Tal como acontece à grande maioria dos livros de viagens, o LC não contém ações paralelas e entrelaçamentos que obriguem o narrador a interromper ou a deixar em suspenso o relato. Hoje esta obra é definitivamente inscrita no género específico dos livros de viagens imaginárias. Mas quem é, de facto, o autor do texto, não se sabe. A atribuição a um membro anónimo da ordem franciscana deve-se ao facto de, nos primeiros anos do século XV os revisores da obra “Le Canarien”, terem qualificado o autor do LC de “frère mendeant”. E quanto à data em que foi escrito, é por aproximações que se chega a meados ou finais do século XIV. Le Canarien, que é a crónica da expedição francesa às Canárias, empreendida entre 1402 e 1406, utilizou diversas passagens do LC.



É certo que o autor não realizou a viagem descrita no LC, porque impraticável naquela época. No entanto, é possível que tenha percorrido algumas das rotas descritas, ou que tenha recebido informação em primeira mão. Não há dúvida que é um documento assombroso, fundamentalmente inspirado em mapas. É fácil de aceitar que em Sevilha, o principal porto castelhano de chegadas e partidas de embarcações, houvesse em finais do século XIV uma intensa circulação de mapas, bem como relatos orais e escritos de viagens.

No frontispício do manuscrito Z representa-se o suposto autor a entregar a sua obra a um rei castelhano da segunda metade do século XIV, provavelmente João II de Castela. No manuscrito S assinala que Avinhão é uma cidade onde mora o Papa de Roma. Acontecimento crucial da história da Europa medieval, o Grande Cisma do Ocidente é referido nos quatro manuscritos.

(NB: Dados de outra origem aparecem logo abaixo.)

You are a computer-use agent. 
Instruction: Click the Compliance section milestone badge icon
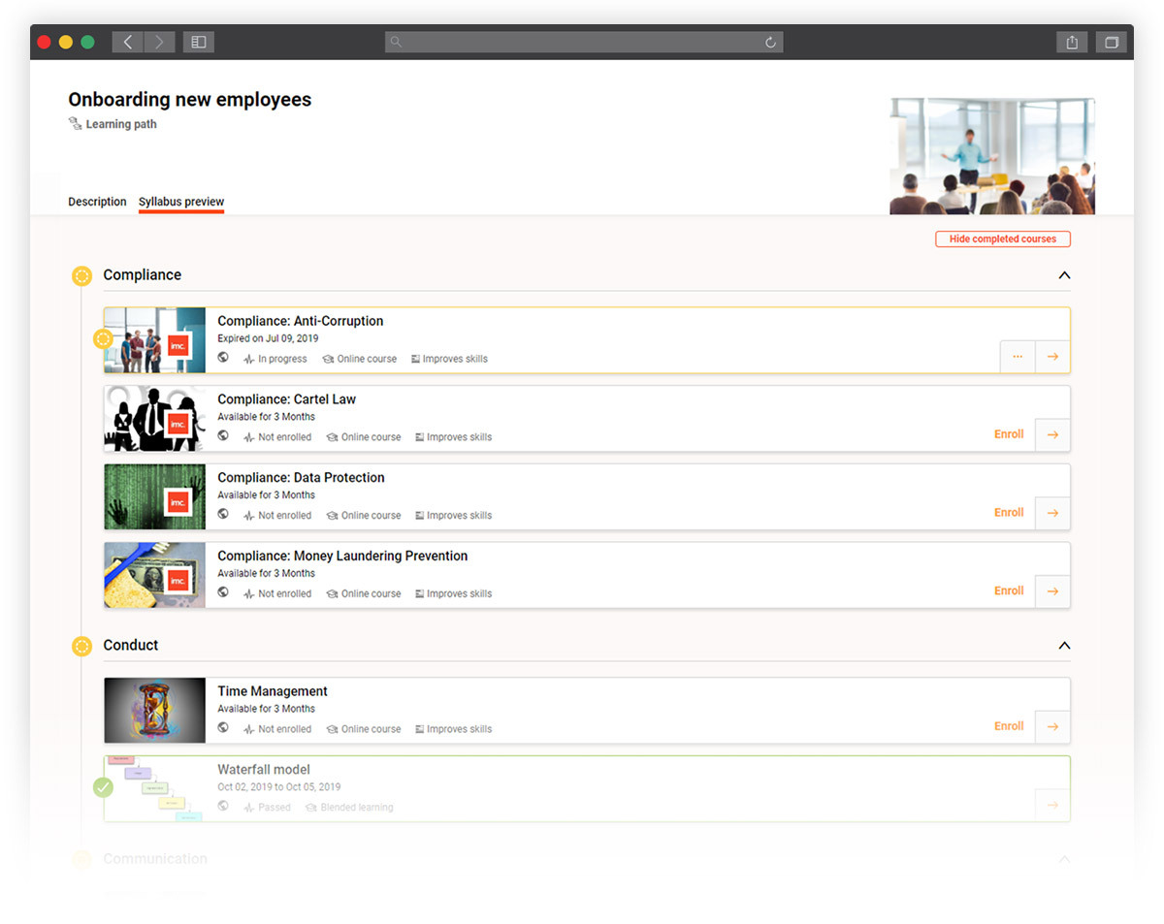[81, 275]
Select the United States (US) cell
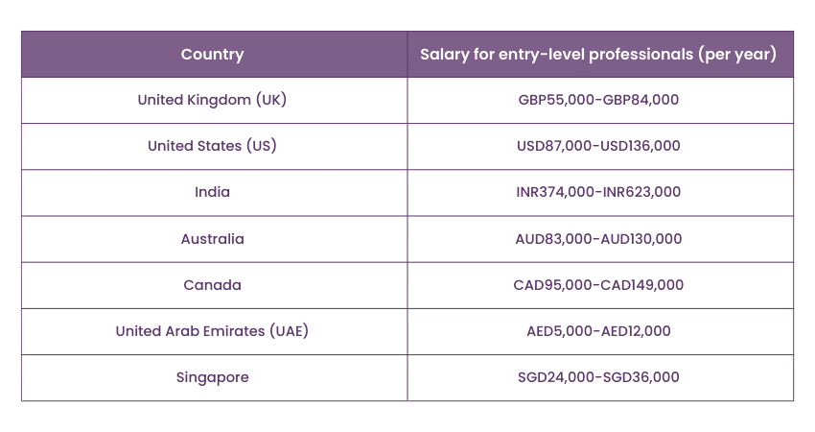 click(x=212, y=146)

No quadro da sua passagem pelas ysllas perdidas, o autor destaca que a segunda ilha, Lançarote, possui tal denominação porque a população nativa matou um mercador genovês chamado Lançarot. Esta referência, idêntica nos quatro manuscritos, ao acontecimento que deu nome à ilha Canária de Lançarote tem, naturalmente, consequências ao nível da datação do LC, a qual podemos deslocar por isso para os finais da década de 80 do século XIV.